Governor of Kaduna State
- In office October 1979 – 23 June 1981
- Preceded by: Ibrahim Mahmud Alfa
- Succeeded by: Abba Musa Rimi

Personal details
- Born: 21 August 1936 Kaya, Kaduna State, Nigeria
- Died: 11 November 2020 (aged 84) Kaduna
- Party: People's Redemption Party (PRP)

= Abdulkadir Balarabe Musa =

Nigerian politician (1936–2020)

Abdulkadir Balarabe Musa CFR (21 August 1936 – 11 November 2020) was a Nigerian left-wing politician who was elected Governor of Kaduna State, Nigeria during the Nigerian Second Republic, holding office from October 1979 until he was impeached on 23 June 1981.
During the Nigerian Fourth Republic he was leader of the Conference of Nigerian Political Parties (CNPP), a coalition of opposition parties.

==Background==

Musa was born on 21 August 1936 in Kaya, Kaduna State.
He studied at Zaria Middle School (1947–1952) and at the Institute of Administration, Zaria (1952–1953).
He was an accounts clerk (1953–1955) and a school teacher (1955–1960).
He held various managerial positions related to accountancy in the period 1960 to 1976, while studying at different colleges in London to gain additional qualifications.

==Kaduna State governor==

Musa was elected governor of Kaduna State in 1979 on the platform of the People's Redemption Party (PRP), a party founded by Mallam Aminu Kano. with others such as Abubakar Rimi, Sabo Bakin Zuwo, Abdullahi Aliyu Sumaila, Michael Imoudu, Chinua Achebe, Yusufu Bala Usman, Uche Chukwumerije, and Sule Lamido.

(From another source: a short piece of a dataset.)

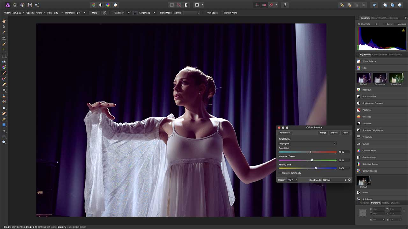Toggle the Protect Alpha checkbox
408x229 pixels.
tap(222, 13)
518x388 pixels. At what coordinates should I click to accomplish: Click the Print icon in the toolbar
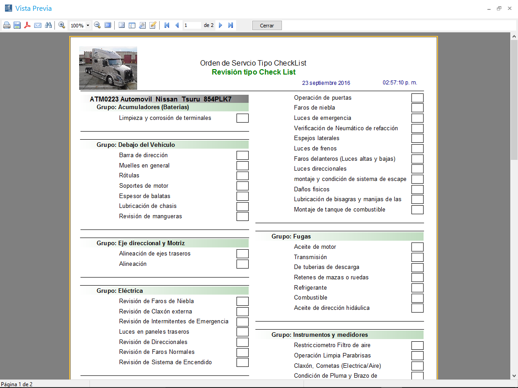click(7, 25)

The National Party of Nigeria (NPN) challenged his election unsuccessfully.
His party was initially a member of the PPP alliance in opposition to the NPN, but later quietly withdrew.
As Governor he was stalemated by the Kaduna State House of Assembly, which was dominated by NPN members.
He was unable to form a cabinet since he refused to nominate NPN members and the House refused to ratify his candidates.
Eventually the House impeached him in June 1981, making him the first Nigerian state governor to be impeached.

A leftist, when the Kaduna Polo Club sent Musa an invitation to join along with a mallet he refused the invitation and gave the mallet to a servant, saying "I don't play polo ... It is the game of the rich and powerful, of neo-colonialists".
Musa later said he was impeached because he planned to have the state open small- and medium-sized industries, and this would deny the NPN members the opportunity of establishing their own enterprises.
He did initiate some state-owned companies, but they were unprofitable and all were eventually closed down.

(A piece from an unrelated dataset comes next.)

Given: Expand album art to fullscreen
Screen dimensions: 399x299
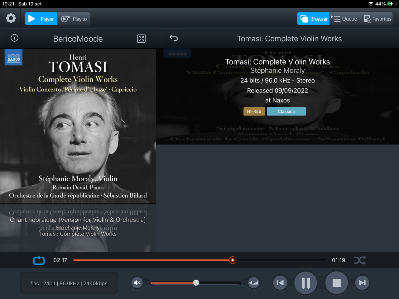Looking at the screenshot, I should coord(141,39).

==Later political career==

Musa continued to be active in politics.
He was the PRP candidate for the presidency in the April 2003 elections, selected in February 2003.
However, without even enough money to print posters he was not successful.
In May 2003, the Inspector-General of Police Tafa Balogun refused a permit to the Conference of Nigerian Political Parties (CNPP), to hold a rally in Kano. As Chairman of the coalition, Musa said he refused to be intimidated, and the CNPP had other ways to achieve their objectives.
Speaking as CNPP chairman in February 2004, Musa described President Olusegun Obasanjo's policies as "phantom and mirage", doing nothing for the people and serving only to enrich politicians and government officials.
In the 2007 elections, the CNPP backed Muhammadu Buhari as a credible alternative to the PDP candidate Umaru Yar'Adua.
In February 2009, Musa said "Capitalism is returning us to the era of slavery. The solution to the current crisis is the abolition of greediness and antagonistic competition in our economic systems".

Musa spoke at a public lecture and reception in January 2009 in honour of former Oyo State governor Lam Adesina. He said that electoral rigging had to be stopped, and said "we need a revolution in Nigeria to have a positive change in the political system".
In November 2009, Musa said that Nigeria's economic system was based on narrow self-interest, with a disabling level of corruption, theft and waste of public resources. He expressed concern that the state might fail, as had happened in Somalia, but said this was unlikely since the USA would act to prevent it due to the strategic importance of Nigeria.

In an interview in April 2010, Musa said the electoral system was rigged to favour those with money. He was sceptical about whether implementing the recommendations of the Uwais committee, such as removing state electoral commissions and having all elections run by the Independent National Electoral Commission, would have any positive effect.
However, he was cautiously optimistic that Labour could put up a credible showing against the People's Democratic Party (PDP) in the 2011 elections through alliances with other parties such as Action Congress.
The same month, former Vice-President Atiku Abubakar said that Musa had obstructed formation of a mega opposition alliance because he did not want to lose the identity of his PRP in the larger group.

On 31 August 2018, Musa quit active politics due to health issues and announced his immediate resignation from chairmanship of People's Redemption Party.

Balarabe Musa died on 11 November 2020 in Kaduna due to a heart attack.